Os inspetores estavam acompanhados do Conselho Estadual de Direitos Humanos (CEDH), que tem a prerrogativa para vistoriar os presídios, no entanto, a permanência deles não foi autorizada. Sandra Carvalho acrescenta que ainda assim eles conseguiram atestar o grave estado de superlotação da unidade. O local abrigava 630 detentas, onde só cabem 150. As presas não possuem assistência jurídica ou médica e muitas delas estão com problemas dermatológicos e ginecológicos.
Sandra diz ainda que ouviu o apelo de muitas delas para que a equipe vistoriasse uma sala de castigo, que estaria instalada em Tucum, além de uma “caixa d’água”, supostamente usada para tortura. Os membros das entidades também encontraram cápsulas de balas de borracha dentro das celas, que possivelmente foram disparadas contra as detentas.
Os membros vistoriaram ainda a Unidade de Internação Provisória (Unis), os Departamentos de Polícia Judiciária (DPJs) de Cariacica e Vila Velha e os micro-ônibus.
Durante a visita à Unis, que está em medida cautelar, os inspetores se depararam com um grafite na parede, retratando pessoas encapuzadas e com o lema da organização criminosa Primeiro Comando da Capital (PCC) “Paz, Justiça e Liberdade”. O mais intrigante foi que o artista que grafitou a parede foi contratado pelo próprio governo do Estado.
Já a situação do DPJ de Vila Velha é ainda mais dramática.

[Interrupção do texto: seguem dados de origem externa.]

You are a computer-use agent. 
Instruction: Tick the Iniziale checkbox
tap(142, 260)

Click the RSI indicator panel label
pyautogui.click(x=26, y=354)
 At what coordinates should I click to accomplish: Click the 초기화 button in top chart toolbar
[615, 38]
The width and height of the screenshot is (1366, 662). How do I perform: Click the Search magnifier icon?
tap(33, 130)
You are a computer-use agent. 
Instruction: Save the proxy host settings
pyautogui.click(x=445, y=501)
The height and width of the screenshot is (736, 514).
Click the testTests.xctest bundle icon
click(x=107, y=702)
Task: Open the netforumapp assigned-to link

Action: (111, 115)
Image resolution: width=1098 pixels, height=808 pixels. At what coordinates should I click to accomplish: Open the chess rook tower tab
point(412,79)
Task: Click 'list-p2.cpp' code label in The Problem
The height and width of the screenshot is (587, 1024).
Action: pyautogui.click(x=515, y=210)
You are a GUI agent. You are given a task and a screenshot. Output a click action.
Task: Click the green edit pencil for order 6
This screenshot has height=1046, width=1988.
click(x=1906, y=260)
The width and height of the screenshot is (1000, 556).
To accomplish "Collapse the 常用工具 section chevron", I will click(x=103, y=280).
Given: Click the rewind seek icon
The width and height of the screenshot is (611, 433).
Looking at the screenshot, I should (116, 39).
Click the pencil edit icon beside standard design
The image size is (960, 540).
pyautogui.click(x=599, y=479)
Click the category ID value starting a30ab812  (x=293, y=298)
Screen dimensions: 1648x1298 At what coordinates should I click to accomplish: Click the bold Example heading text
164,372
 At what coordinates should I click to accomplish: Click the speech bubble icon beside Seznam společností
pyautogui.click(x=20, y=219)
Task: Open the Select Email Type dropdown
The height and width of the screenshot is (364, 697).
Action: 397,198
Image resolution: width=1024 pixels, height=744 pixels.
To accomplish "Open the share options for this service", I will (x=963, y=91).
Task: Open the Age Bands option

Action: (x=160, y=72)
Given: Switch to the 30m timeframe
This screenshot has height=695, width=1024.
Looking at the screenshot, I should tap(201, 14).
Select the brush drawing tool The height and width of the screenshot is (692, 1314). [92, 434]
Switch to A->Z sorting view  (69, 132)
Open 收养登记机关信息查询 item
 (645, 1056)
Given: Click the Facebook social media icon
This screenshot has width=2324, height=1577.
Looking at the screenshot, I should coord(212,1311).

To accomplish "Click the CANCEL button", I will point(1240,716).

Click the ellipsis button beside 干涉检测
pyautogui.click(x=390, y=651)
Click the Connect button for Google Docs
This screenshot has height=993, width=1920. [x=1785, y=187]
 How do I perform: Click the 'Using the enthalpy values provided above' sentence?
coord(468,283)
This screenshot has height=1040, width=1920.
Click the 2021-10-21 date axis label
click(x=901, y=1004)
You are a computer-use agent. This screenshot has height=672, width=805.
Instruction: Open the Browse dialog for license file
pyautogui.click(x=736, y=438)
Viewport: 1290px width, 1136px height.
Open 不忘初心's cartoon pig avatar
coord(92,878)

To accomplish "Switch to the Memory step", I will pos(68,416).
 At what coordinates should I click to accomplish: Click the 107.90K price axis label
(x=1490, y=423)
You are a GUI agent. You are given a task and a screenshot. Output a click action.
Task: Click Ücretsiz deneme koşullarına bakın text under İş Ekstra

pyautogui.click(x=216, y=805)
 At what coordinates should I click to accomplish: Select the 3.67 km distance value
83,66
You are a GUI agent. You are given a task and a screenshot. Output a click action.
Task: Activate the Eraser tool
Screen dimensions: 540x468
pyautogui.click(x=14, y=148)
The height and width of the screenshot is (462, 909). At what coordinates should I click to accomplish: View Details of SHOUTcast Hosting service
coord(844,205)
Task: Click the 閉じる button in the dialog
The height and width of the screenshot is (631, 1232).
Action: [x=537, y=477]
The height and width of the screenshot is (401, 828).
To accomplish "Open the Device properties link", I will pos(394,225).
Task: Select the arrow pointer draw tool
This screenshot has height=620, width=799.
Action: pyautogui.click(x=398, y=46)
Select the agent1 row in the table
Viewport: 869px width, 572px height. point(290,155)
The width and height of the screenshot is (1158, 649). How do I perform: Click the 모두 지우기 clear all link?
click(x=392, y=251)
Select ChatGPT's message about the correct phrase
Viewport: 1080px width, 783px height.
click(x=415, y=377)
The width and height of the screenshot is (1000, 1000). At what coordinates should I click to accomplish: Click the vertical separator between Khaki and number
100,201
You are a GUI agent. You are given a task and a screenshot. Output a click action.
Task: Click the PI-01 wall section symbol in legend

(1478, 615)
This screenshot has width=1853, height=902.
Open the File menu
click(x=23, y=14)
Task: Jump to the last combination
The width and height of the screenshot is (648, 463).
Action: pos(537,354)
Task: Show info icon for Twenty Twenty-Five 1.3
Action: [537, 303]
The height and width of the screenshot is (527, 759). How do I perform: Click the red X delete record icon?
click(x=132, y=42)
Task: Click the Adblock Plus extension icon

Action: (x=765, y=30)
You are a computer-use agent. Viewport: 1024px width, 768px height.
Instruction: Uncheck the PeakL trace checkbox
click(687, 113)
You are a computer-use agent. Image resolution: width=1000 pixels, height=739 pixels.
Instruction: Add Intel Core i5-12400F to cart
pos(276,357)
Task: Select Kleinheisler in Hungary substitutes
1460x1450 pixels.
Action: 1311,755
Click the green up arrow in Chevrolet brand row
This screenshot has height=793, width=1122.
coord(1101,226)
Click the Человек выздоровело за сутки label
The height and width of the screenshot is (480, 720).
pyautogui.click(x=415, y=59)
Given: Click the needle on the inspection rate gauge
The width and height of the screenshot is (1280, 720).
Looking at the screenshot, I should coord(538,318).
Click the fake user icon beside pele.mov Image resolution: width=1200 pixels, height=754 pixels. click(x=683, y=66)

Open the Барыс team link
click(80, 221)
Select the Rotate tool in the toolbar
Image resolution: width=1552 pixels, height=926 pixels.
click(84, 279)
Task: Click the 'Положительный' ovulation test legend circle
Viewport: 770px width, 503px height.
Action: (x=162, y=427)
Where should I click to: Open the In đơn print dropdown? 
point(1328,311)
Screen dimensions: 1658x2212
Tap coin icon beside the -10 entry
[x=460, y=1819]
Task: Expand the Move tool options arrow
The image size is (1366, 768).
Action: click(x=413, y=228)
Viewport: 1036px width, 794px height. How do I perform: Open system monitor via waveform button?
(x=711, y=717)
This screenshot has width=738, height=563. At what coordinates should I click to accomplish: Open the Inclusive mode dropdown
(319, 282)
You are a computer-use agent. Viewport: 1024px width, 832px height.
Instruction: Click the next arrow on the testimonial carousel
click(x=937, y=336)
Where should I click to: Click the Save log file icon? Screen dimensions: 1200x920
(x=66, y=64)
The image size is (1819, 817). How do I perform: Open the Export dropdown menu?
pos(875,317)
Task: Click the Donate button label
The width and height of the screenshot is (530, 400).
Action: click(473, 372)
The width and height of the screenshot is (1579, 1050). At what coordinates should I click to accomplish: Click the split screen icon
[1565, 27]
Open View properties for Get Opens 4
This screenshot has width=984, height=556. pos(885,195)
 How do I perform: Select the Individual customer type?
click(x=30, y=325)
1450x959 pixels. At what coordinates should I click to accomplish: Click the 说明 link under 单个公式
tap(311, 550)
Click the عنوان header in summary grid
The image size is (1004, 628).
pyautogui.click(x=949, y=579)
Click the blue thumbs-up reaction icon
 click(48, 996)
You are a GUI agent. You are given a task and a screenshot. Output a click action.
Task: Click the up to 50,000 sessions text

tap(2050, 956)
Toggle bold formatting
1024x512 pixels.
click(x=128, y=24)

Nesta quinta-feira (4) o local abrigava 235 detentos, em local onde só cabem 36, e o banheiro do DPJ está interditado. “O quadro não sofreu nenhuma alteração desde a nossa última visita e existem três decisões de esvaziamento que estão sendo descumpridas”, diz Sandra.
Os organismos internacionais, junto ao CEDH, Conselho de Direitos Humanos da Serra (CDH-Serra) e com a Pastoral do Menor vão organizar ações internacionais. Até o final do mês de março deve acontecer uma audiência em Genebra, na Suíça, com a presença de alguns relatores e as transgressões devem ser apresentadas.